Security and wireless mobility are always a hot topic of discussion and new antivirus programs are being developed and sold every day…but do they really protect your personal information from hackers?  It would probably be no surprise to you or anybody, if the answer were a big, fat, NO!  Three researchers – Qian and Qi Alfred Chen and Z. Morley Mao of the University of Michigan – plan to present their findings at the USENIX Security Symposium in San Diego on August 22.  Their research paper, “Peeking into Your App Without Actually Seeing It: UI State Interference and Novel Android Attacks” is sure to open some eyes.

According to our source, our modern operating systems are supposed to “sandbox” applications so they cannot affect each other – yet these three researchers have shown that one app can literally “spy” on one another, stealing critical and sensitive information – such as passwords, credit card numbers and even photos – as we enter it on our smartphone.  The “spying” app runs quietly in the background, much as a wallpaper runs – always present and always on.  The researchers were able to steal a Social Security Number from and H&R Block app, a credit card number from a NewEgg app and check image from a deposit made on the Chase app – these are all illustrated in the three videos below. Researcher Zhiyun Qian of NEC Laboratories America told Phys-Org., “The assumption has always been that these apps can’t interfere with each other easily.  One app can in fact significantly impact another and result in harmful consequences for the user.”

To prevent this type of “spying” or infection, the applications cannot share memory, but due to limited resources, running applications do share memory so that they can all operate more efficiently.  While truly sensitive data is “compartmentalized,” what the application considers a mundane task can be shared – such as a graphical user interface (GUI).  It is through the GUI’s fluctuations – the rise and fall of memory allocations of the target app – that the malicious app lies in wait and knows when to do an indirect or “side-channel” attack.  To steal an image, the malicious app exploits the preview function and is able to grab the image.

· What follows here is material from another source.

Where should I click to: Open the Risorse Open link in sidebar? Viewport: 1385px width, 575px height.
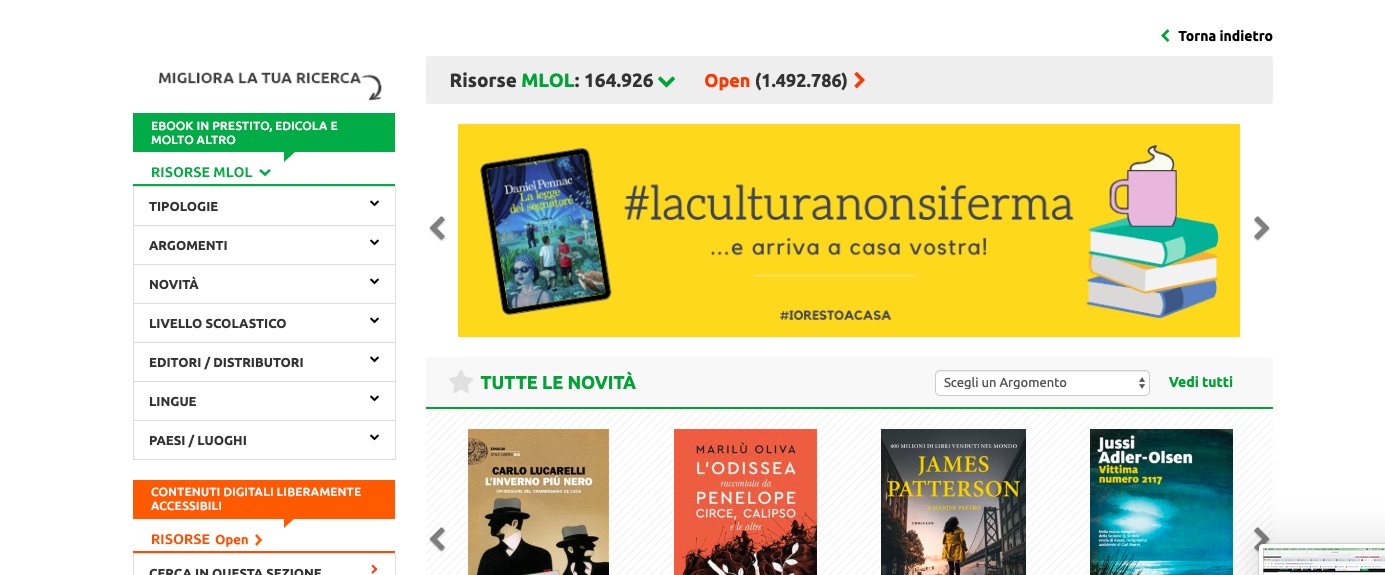(x=207, y=539)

Check out the videos below and you can see for yourself in a side-by-side comparison of what happens on both the attacker’s phone and the target phone – pretty scary stuff.  The researchers tested seven apps – Amazon, Chase, Gmail, H&R Block, Hotels.com, NewEgg and WebMD – and only Amazon was resistant to this type of attack.  They said that its user interface was so complex, it was hard for the attacking app to know what was occurring on the target phone.  The three wrote in their research paper, “We expect the technique to be generalizable to all GUI systems with the same window manager design as that in Android, such as the GUI systems in Mac OS X, iOS, Windows, etc.”  This problem is not just within Android, but one that needs looked into for all operating systems to prevent this type of attack from occurring in the future.